I recently had a tackle shop owner recommend this reel over the Curado E7. I fish the coast, wading for the most part. Just wondering which of the reels would better fit my fishing, I will be purchasing soon.


----------



## Beeliminator (Jun 3, 2010)

don't go with the castaic. The curado E is the right reel for the job, but get the E5 instead of the E7 for saltwater fishing. The slower gear ratio will give you more lifting power when fighting bigger fish.


----------



## jboogerfinger (Jun 16, 2009)

speaking from experience, get the E7 if you get a Curado. I don't know anything about the Castaic. you can always reel slower, but in saltwater, you are dealing with currents, and shallow water, and such. Faster is better. FYI, thats an E7 in my hands, and a 25" red.


----------



## trout250 (Aug 24, 2005)

*E5/E7*

there is a site on ebay that you can get either one for $145.00 shipped free, just got the wife and e5 and thier service was excellent,
They are brand new in the box all papers etc


----------



## wine6978 (Jun 2, 2010)

What is the store?


----------



## wannaBfishin (Dec 6, 2009)

Curado E5. I prefer the slower retrieve.

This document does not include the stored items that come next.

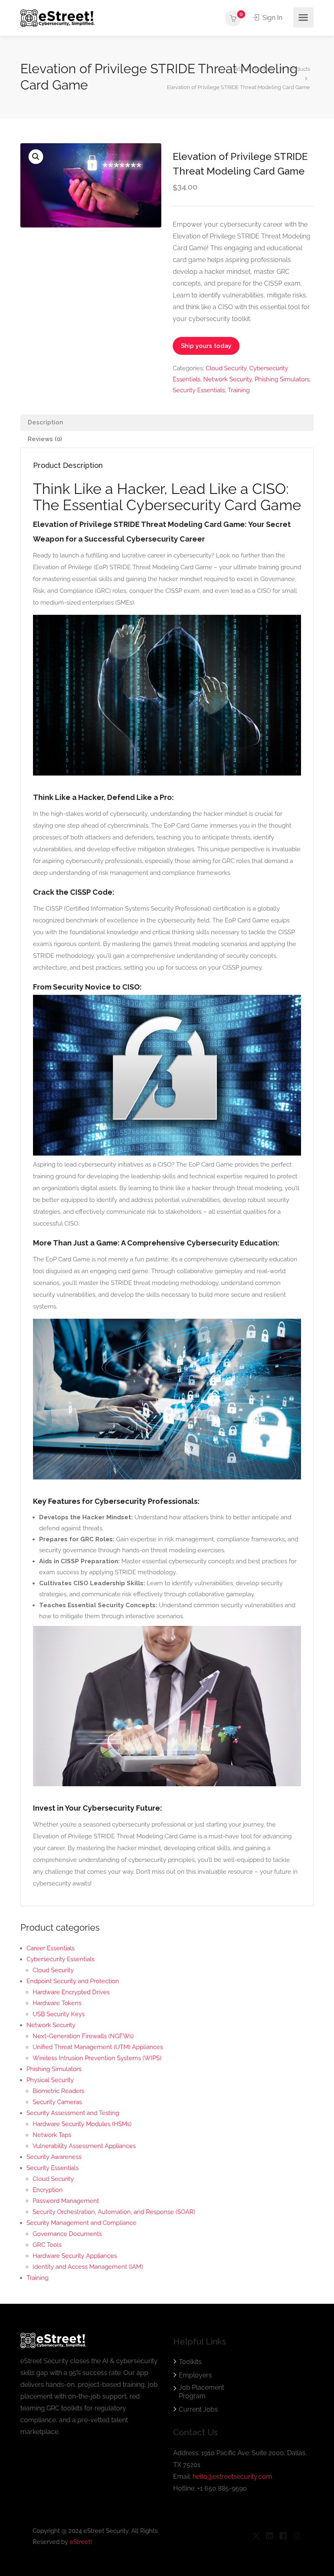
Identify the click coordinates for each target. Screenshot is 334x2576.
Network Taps (52, 2135)
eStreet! (81, 2541)
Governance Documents (67, 2233)
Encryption (48, 2190)
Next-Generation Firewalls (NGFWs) (83, 2036)
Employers (195, 2375)
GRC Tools (47, 2244)
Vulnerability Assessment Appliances (84, 2146)
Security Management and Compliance (81, 2222)
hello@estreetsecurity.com (232, 2476)
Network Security (227, 379)
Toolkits (190, 2362)
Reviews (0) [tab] (45, 439)
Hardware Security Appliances (75, 2255)
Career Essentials (50, 1948)
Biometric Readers (58, 2091)
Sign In (271, 18)
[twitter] (256, 2536)
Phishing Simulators (282, 379)
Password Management (66, 2201)
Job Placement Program (201, 2392)
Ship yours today (206, 346)
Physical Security (50, 2080)
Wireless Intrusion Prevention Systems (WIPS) (97, 2058)
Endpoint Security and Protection (72, 1981)
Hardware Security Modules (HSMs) (82, 2124)
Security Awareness (53, 2157)
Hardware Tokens (57, 2003)
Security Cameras (57, 2102)
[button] (36, 156)
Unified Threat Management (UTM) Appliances (98, 2047)
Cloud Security (226, 368)
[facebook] (283, 2536)
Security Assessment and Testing (72, 2113)
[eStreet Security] (57, 18)
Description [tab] (45, 422)
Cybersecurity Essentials (60, 1959)
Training (239, 390)
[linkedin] (269, 2536)
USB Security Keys (59, 2014)
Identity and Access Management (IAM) (88, 2266)
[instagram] (296, 2536)
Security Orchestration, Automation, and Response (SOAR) (114, 2211)
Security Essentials (199, 390)
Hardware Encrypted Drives (71, 1992)
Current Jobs (198, 2409)
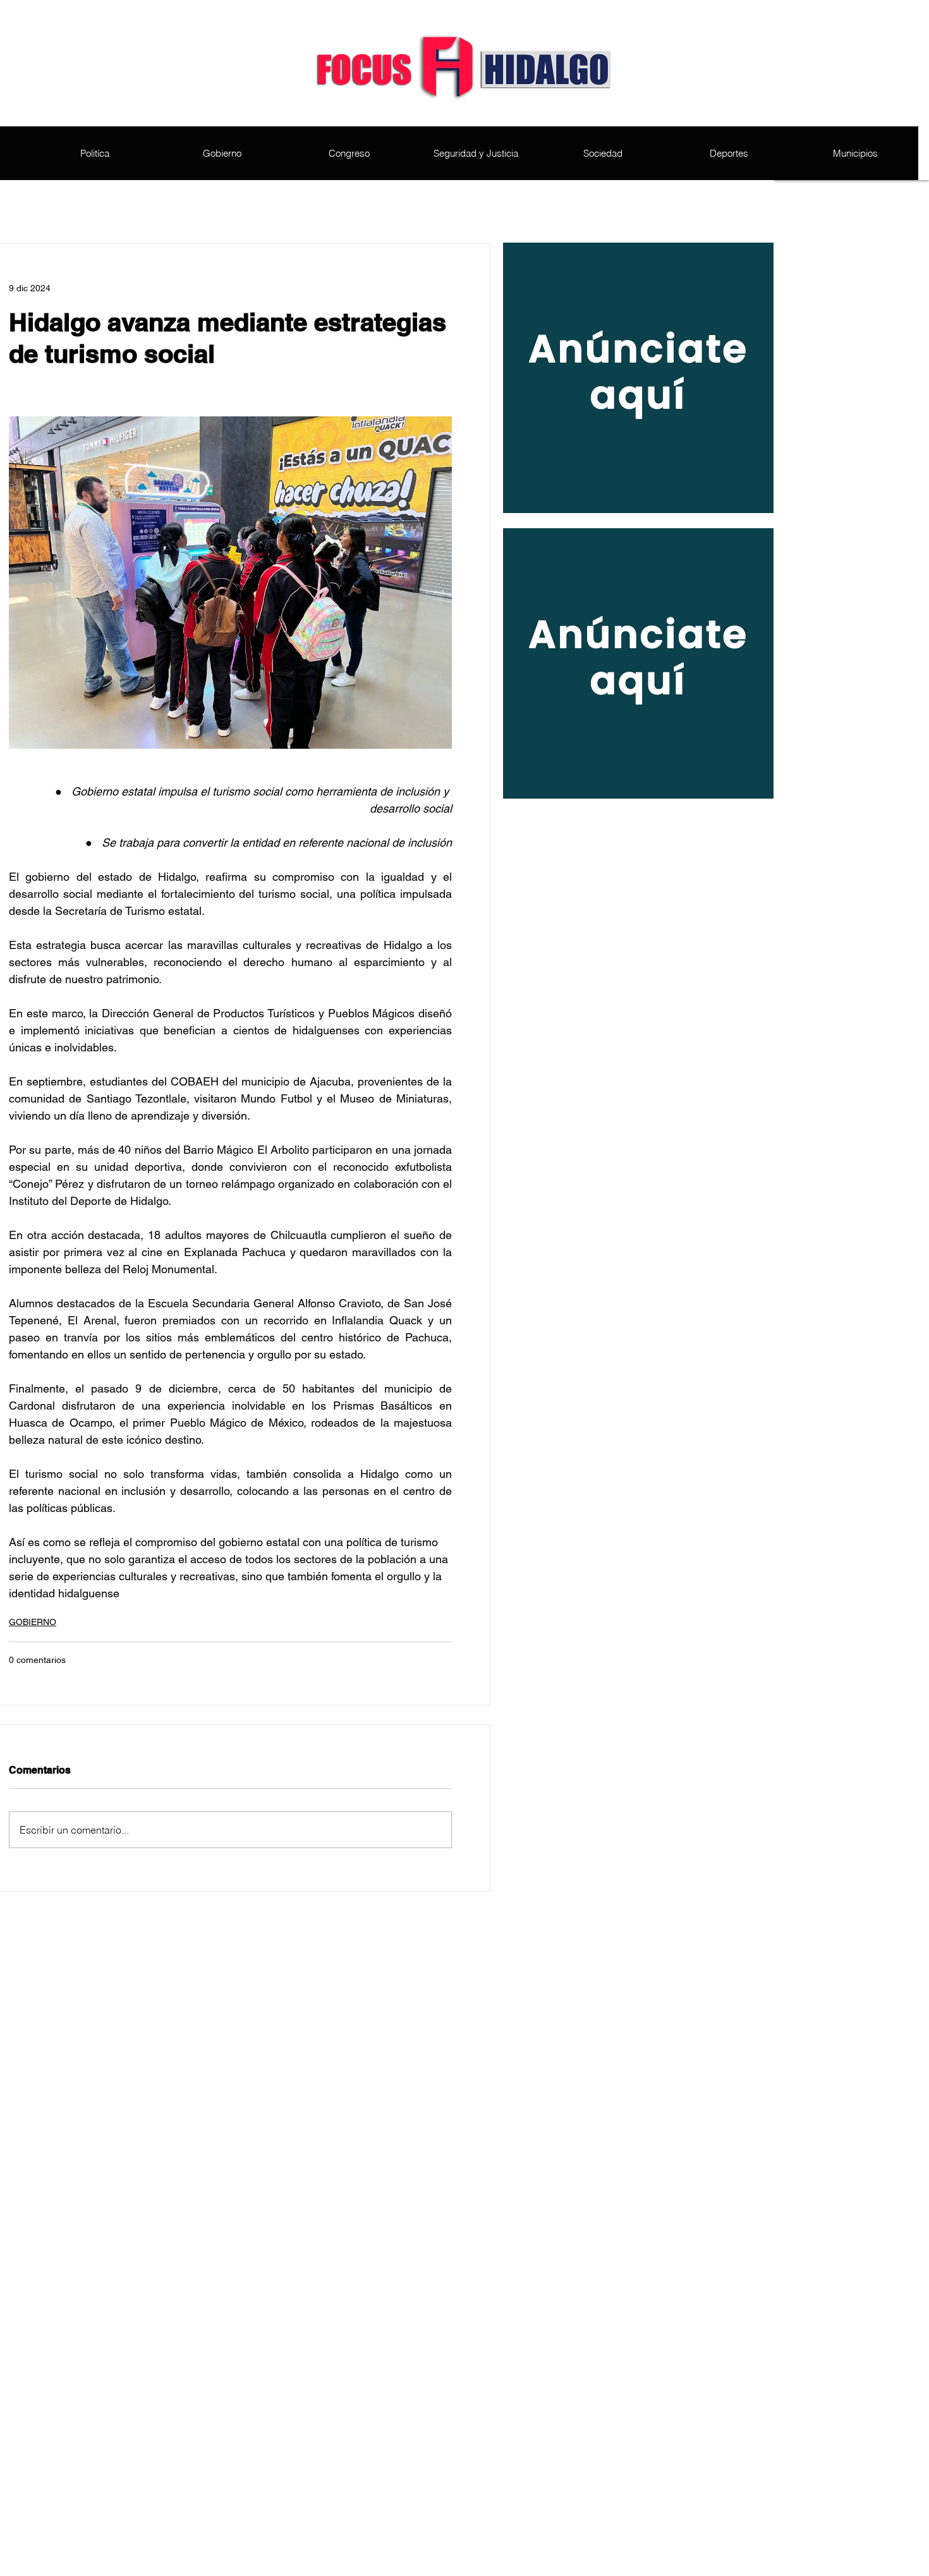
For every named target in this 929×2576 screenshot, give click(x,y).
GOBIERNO (32, 1622)
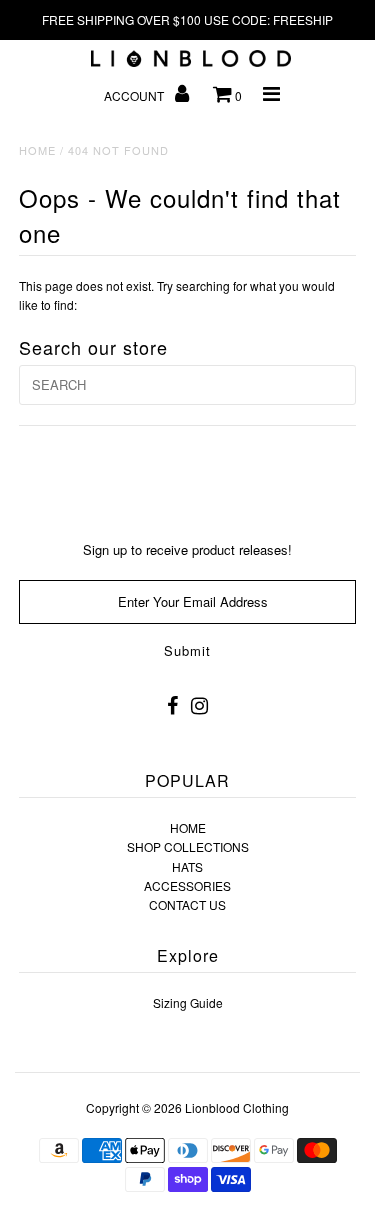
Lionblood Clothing (237, 1107)
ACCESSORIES (187, 885)
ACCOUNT (135, 95)
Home (37, 150)
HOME (188, 827)
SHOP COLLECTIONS (188, 846)
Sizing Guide (188, 1002)
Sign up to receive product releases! (187, 549)
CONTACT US (187, 904)
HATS (187, 866)
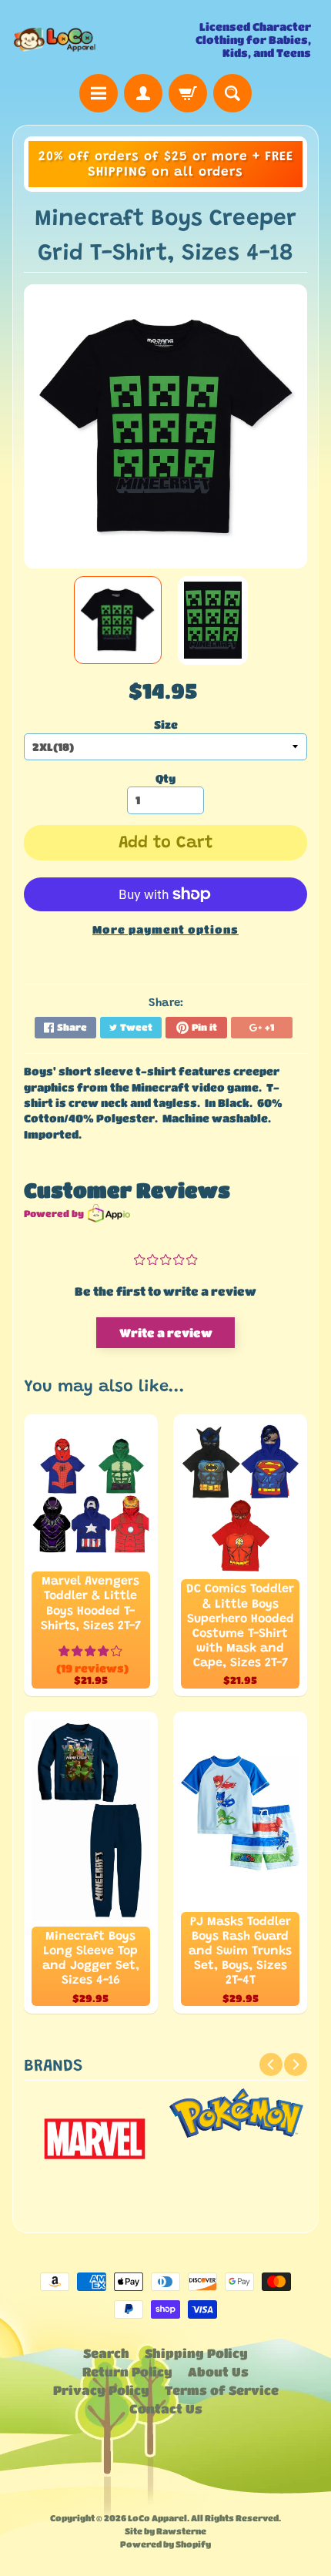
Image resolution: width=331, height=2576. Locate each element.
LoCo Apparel (157, 2518)
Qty (165, 778)
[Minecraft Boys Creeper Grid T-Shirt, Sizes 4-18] (118, 620)
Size (166, 724)
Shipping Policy (196, 2353)
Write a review (165, 1333)
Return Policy (127, 2371)
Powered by (54, 1213)
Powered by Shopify (165, 2544)
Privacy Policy (101, 2390)
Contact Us (165, 2408)
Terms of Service (222, 2390)
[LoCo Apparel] (89, 40)
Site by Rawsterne (165, 2531)
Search (106, 2353)
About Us (218, 2371)
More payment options (165, 929)
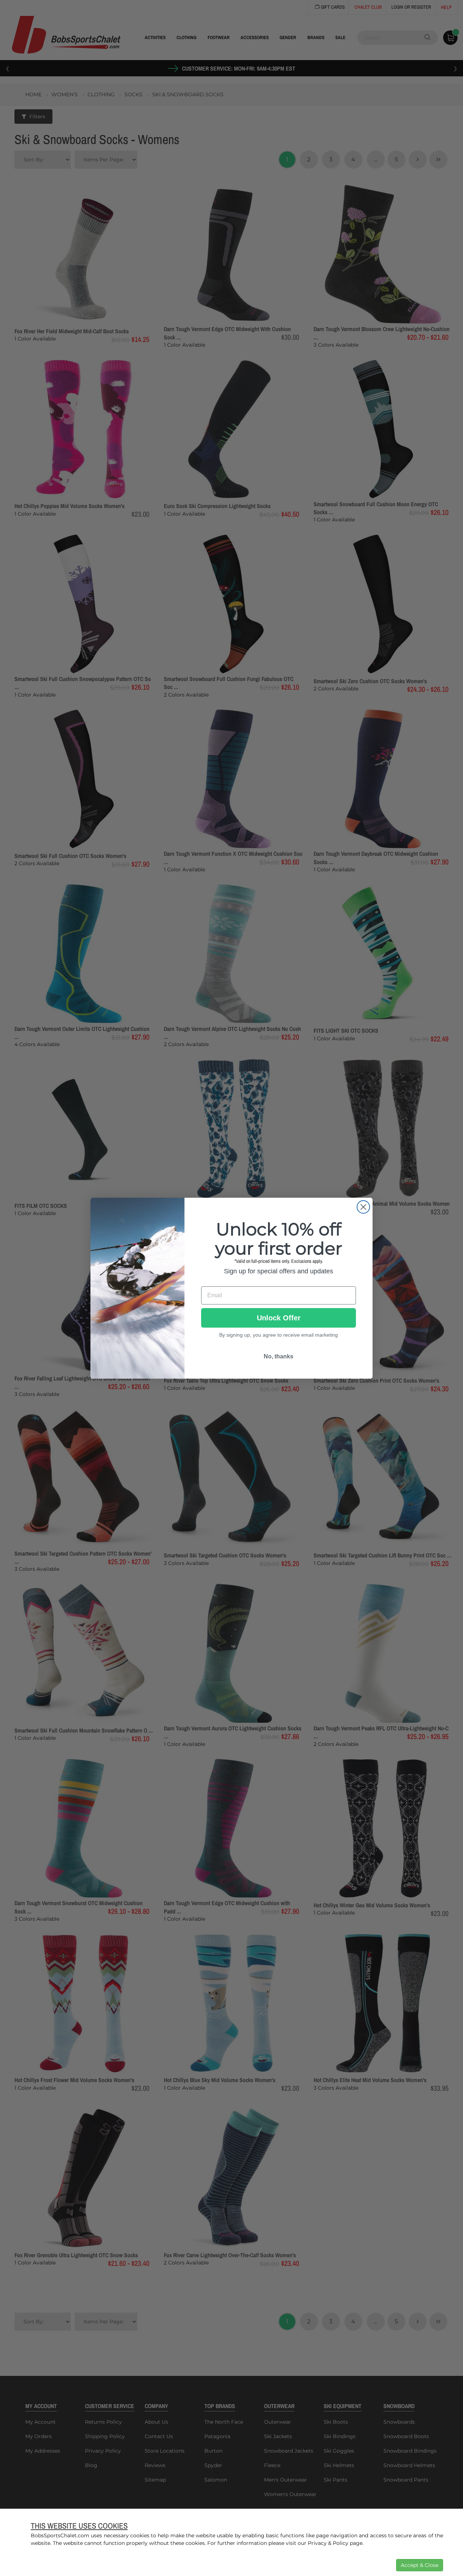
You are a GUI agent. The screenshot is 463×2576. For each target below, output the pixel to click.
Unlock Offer (279, 1318)
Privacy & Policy (328, 2543)
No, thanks (278, 1356)
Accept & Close (419, 2565)
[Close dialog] (363, 1207)
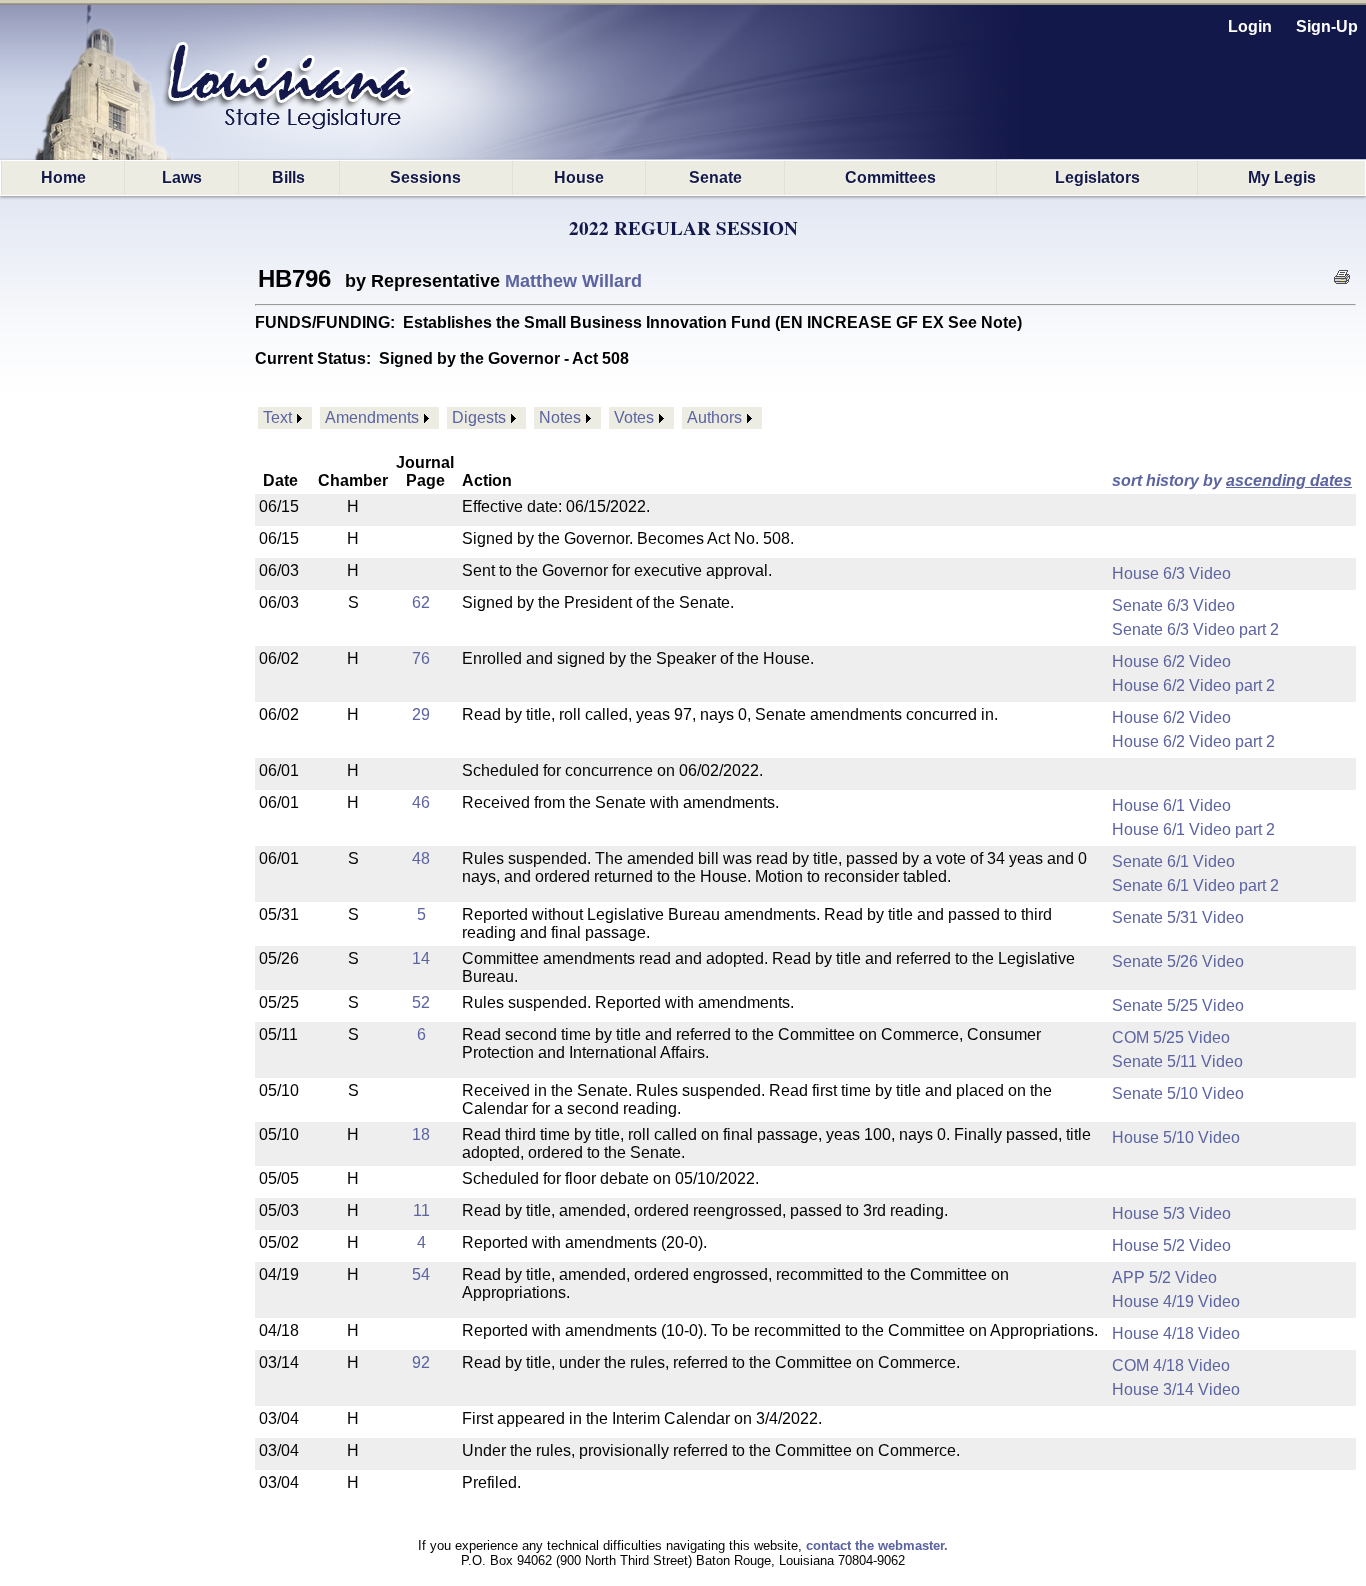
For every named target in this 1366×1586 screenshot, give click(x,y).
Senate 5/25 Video (1178, 1005)
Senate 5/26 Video (1178, 961)
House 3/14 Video (1176, 1389)
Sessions (425, 177)
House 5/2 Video (1171, 1245)
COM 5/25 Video (1171, 1037)
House (579, 177)
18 (421, 1134)
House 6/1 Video (1171, 805)
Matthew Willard (573, 281)
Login (1250, 26)
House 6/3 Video (1171, 573)
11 (421, 1210)
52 (421, 1002)
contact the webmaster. (877, 1545)
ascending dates (1289, 480)
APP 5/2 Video (1164, 1277)
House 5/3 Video (1171, 1213)
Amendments (372, 417)
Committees (890, 177)
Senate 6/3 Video (1173, 605)
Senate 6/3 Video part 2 (1195, 629)
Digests (479, 417)
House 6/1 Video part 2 (1193, 829)
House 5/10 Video (1176, 1137)
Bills (288, 177)
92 (421, 1362)
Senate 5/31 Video (1178, 917)
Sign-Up (1327, 26)
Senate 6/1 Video (1173, 861)
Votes (634, 417)
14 (421, 958)
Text (277, 417)
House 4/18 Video (1176, 1333)
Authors (714, 417)
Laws (182, 177)
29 (421, 714)
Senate (715, 177)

Personal preference. Main thing....get what YOU want. Stick with Shimano and you'll be OK!


----------



## Bantam1 (Jun 26, 2007)

The Castaic is made for pitching and flipping to largemouth bass. It will work for you, but probably not the best choice. I would go with the E7 to fish reds and trout. The reel has plenty of power to pull on big fish.


----------